10/10/2016 Session
Dans son discours d’ouverture de la session d’automne de l’APCE à Strasbourg aujourd’hui, le Président Agramunt a lancé un fervent appel pour le respect des règles sans qu’il y ait deux poids deux mesures.
Il a appelé l’APCE à réagir avec fermeté chaque fois que quelqu’un se heurte à des persécutions en raison de ses opinions ou activités politiques ; d’examiner attentivement les conséquences des dérogations à la Convention européenne des droits de l’homme en raison d’une situation d’urgence, quelles que soient les raisons qui obligent les autorités à recourir à une mesure aussi grave ; d’empêcher une politique de mise en œuvre des arrêts de la Cour européenne des droits de l’homme ‘à la carte’, car « toute personne relevant de notre juridiction doit absolument jouir du même niveau de protection des droits de l’homme ».
Le Président a également mis en garde que ce n’était pas « en demandant simplement à nos citoyens de choisir entre deux ou trois options à l’occasion d’un référendum qui leur serait proposé chaque fois que des questions graves et complexes seraient sur la table », ou encore en construisant des murs contre l’afflux de réfugiés, que les problèmes seront résolus.
Il a également rappelé qu’il était crucial d’éradiquer la défiance entre nations et de se parler directement, afin de venir à bout des tensions et des conflits. « Nous devons certes écouter chacun et tenir dûment compte des intérêts et préoccupations exprimés, mais nous ne devons pas perdre de vue l’objectif d’ensemble : surmonter les divisions et œuvrer de concert pour résoudre les problèmes auxquels nous nous heurtons.
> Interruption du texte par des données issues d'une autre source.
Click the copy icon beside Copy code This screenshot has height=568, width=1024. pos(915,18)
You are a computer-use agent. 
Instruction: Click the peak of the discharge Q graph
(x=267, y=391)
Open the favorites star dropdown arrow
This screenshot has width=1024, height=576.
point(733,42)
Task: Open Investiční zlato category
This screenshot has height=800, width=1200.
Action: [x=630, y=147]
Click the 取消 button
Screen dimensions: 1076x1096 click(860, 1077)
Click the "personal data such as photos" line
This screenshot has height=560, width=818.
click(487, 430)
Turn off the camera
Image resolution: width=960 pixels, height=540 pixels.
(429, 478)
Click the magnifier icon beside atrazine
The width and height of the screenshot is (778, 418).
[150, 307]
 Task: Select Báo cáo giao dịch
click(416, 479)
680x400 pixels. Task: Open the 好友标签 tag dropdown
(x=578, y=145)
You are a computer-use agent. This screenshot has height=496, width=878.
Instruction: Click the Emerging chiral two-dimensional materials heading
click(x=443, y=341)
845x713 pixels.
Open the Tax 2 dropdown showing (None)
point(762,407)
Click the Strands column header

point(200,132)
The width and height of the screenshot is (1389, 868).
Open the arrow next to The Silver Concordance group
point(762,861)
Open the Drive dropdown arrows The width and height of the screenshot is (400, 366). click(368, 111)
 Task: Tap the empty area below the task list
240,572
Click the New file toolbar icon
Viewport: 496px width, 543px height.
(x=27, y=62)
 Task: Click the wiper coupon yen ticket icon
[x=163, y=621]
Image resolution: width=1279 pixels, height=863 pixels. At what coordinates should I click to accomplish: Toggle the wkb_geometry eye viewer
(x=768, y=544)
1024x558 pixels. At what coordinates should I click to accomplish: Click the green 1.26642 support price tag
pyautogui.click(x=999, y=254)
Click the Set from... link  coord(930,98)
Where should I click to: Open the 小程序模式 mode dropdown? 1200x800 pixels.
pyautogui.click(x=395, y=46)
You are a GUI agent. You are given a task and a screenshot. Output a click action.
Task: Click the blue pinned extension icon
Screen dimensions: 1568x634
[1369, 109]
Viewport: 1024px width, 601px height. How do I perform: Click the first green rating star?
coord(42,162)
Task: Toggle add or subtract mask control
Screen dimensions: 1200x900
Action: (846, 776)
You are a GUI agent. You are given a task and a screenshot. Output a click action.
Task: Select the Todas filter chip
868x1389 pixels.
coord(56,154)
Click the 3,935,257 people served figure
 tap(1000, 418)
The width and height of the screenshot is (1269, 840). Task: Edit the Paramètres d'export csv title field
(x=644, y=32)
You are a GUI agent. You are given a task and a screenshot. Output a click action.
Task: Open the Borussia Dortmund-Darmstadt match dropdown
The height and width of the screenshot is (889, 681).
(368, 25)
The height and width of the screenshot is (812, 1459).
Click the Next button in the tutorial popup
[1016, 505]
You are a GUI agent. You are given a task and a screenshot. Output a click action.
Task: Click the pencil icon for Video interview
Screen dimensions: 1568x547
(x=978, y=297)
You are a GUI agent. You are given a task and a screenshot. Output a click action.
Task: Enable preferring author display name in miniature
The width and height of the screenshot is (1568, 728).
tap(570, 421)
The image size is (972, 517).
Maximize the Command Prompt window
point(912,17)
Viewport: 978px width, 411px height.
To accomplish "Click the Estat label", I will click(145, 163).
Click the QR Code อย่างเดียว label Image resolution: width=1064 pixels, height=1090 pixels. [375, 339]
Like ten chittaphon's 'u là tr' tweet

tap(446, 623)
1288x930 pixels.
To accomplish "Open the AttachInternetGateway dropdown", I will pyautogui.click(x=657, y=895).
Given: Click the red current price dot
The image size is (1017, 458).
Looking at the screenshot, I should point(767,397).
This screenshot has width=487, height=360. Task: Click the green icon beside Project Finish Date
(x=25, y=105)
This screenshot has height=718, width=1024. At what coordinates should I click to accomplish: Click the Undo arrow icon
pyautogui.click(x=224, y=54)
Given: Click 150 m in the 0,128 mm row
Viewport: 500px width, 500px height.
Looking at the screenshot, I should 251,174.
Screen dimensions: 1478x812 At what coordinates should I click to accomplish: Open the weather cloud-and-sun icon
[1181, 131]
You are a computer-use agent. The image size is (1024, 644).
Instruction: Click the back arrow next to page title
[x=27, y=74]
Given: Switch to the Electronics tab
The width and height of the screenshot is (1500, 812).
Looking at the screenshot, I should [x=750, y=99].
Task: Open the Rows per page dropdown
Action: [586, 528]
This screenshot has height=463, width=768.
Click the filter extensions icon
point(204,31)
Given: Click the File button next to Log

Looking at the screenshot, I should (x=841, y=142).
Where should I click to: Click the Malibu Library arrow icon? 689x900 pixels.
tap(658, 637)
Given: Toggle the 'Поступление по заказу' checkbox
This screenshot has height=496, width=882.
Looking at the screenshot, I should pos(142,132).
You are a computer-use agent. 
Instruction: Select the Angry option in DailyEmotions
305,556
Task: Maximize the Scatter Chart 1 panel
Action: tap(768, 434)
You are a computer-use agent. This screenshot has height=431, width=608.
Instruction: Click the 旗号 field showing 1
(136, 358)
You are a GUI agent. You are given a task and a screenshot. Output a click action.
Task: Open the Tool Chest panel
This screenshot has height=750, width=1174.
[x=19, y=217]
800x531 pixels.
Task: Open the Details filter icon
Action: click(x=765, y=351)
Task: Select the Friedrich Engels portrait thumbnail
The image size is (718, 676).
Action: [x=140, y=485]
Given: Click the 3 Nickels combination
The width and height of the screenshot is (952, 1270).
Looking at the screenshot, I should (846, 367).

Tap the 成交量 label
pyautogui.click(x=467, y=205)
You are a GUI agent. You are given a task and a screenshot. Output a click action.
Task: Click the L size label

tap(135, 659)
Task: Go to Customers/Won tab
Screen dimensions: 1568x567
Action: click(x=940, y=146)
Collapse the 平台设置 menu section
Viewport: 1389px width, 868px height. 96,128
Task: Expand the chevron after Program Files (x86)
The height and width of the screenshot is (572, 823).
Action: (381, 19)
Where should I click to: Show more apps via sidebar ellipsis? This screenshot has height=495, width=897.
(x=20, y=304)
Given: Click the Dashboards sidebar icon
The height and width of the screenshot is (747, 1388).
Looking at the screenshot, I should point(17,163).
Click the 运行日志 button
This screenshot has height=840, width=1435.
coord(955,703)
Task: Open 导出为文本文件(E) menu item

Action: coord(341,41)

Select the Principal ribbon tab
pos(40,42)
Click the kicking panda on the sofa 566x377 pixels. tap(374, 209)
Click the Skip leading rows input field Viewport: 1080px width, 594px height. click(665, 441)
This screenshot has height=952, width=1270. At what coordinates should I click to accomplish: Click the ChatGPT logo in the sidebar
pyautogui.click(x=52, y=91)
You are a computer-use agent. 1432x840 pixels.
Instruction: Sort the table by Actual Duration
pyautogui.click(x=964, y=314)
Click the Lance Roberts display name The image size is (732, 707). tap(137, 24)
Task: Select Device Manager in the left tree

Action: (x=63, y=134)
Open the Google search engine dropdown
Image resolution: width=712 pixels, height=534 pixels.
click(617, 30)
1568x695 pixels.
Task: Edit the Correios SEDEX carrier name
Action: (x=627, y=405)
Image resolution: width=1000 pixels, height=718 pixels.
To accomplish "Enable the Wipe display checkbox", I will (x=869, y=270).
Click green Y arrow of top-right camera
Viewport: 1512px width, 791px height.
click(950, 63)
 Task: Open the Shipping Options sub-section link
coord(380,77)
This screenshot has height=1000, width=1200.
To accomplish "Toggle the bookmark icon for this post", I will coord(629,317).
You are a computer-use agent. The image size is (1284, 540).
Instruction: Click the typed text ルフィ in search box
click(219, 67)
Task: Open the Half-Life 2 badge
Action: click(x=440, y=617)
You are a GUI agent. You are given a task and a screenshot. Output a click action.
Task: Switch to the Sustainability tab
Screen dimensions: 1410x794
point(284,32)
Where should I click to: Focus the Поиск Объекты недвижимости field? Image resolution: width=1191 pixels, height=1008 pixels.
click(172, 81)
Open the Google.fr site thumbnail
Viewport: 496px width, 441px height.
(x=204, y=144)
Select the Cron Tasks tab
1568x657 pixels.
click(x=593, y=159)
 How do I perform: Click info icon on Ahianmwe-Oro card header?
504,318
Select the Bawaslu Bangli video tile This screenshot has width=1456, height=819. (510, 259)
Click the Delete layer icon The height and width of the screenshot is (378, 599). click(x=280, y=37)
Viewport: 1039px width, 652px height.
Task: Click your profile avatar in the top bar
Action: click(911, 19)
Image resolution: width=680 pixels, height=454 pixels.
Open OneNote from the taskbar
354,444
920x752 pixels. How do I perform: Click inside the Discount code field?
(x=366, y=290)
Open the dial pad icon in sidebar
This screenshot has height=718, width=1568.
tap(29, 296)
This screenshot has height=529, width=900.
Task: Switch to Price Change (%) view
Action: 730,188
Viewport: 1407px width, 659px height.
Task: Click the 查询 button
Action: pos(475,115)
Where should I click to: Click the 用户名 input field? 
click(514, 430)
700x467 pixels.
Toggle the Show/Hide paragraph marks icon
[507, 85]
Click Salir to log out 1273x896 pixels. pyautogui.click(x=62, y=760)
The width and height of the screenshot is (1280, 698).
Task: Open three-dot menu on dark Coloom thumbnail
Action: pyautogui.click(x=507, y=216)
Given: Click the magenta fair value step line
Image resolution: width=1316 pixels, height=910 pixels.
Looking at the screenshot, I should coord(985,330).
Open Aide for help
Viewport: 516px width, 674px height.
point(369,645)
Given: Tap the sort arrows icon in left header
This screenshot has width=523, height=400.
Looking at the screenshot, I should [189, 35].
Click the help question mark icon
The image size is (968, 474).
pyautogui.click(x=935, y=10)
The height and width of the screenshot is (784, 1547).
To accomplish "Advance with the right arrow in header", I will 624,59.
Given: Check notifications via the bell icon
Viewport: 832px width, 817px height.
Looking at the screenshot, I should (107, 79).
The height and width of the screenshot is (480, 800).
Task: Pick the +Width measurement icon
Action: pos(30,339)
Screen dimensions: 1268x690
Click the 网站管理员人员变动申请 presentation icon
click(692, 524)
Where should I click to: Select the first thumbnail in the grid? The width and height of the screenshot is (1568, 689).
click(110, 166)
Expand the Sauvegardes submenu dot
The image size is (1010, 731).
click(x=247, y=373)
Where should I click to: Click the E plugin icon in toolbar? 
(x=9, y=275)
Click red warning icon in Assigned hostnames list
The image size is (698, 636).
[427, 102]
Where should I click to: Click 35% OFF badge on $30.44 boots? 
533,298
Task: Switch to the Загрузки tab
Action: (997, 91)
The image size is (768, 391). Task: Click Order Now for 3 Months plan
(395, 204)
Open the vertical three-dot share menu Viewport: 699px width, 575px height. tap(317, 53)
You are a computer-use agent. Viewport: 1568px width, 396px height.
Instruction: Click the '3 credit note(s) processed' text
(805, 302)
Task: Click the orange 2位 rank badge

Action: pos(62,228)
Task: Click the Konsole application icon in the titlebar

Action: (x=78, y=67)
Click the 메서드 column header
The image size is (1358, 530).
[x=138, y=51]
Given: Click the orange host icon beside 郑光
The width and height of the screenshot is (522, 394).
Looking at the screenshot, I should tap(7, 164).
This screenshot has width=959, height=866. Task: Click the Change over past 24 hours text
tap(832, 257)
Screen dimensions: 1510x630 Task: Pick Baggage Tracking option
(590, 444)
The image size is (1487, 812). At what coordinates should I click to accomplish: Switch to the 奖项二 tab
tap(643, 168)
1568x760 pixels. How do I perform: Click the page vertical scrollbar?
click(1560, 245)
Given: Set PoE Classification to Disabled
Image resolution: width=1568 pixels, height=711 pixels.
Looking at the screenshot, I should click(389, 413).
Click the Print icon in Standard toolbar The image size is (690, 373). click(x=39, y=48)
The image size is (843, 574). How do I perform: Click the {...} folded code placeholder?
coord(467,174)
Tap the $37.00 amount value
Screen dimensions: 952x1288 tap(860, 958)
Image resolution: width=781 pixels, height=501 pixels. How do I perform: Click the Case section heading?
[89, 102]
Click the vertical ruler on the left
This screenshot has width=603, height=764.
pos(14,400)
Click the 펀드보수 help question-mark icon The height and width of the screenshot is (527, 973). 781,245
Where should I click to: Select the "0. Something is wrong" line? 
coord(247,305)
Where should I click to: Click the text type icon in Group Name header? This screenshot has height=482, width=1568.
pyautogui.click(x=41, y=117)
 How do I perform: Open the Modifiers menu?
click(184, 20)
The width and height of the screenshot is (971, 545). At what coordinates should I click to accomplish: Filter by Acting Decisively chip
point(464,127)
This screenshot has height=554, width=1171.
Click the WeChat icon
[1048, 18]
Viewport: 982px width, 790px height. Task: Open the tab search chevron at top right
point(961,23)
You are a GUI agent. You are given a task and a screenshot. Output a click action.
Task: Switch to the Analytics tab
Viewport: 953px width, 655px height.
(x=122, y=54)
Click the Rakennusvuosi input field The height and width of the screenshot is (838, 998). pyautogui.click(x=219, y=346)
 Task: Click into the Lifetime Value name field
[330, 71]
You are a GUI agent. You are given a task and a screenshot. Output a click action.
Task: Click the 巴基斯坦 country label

Ce n’est pas en excluant quelqu’un des discussions que l’on favorise les progrès », a-t-il ajouté.
« Une situation dans laquelle un de nos Etats membres – la Russie – n’est pas présent à l’Assemblée n’est bonne pour personne : ni pour cette Assemblée, ni pour la Russie, ni pour aucun des 46 autres Etats membres », a déclaré le Président de l’APCE, en ajoutant « à 47 nous sommes bien plus forts sur la scène internationale et mondiale ».
« Cependant », a-t-il souligné, « la poursuite de cet objectif ne saurait en aucun cas porter atteinte à nos principes. Il est impératif de préserver l’intégrité territoriale des Etats. Les frontières ne sauraient être modifiées unilatéralement ou par la force. En conséquence, le conflit en Ukraine et l’annexion illégale de la Crimée, les conflits en Géorgie, en République de Moldova et en Azerbaïdjan sont inacceptables », a conclu M. Agramunt.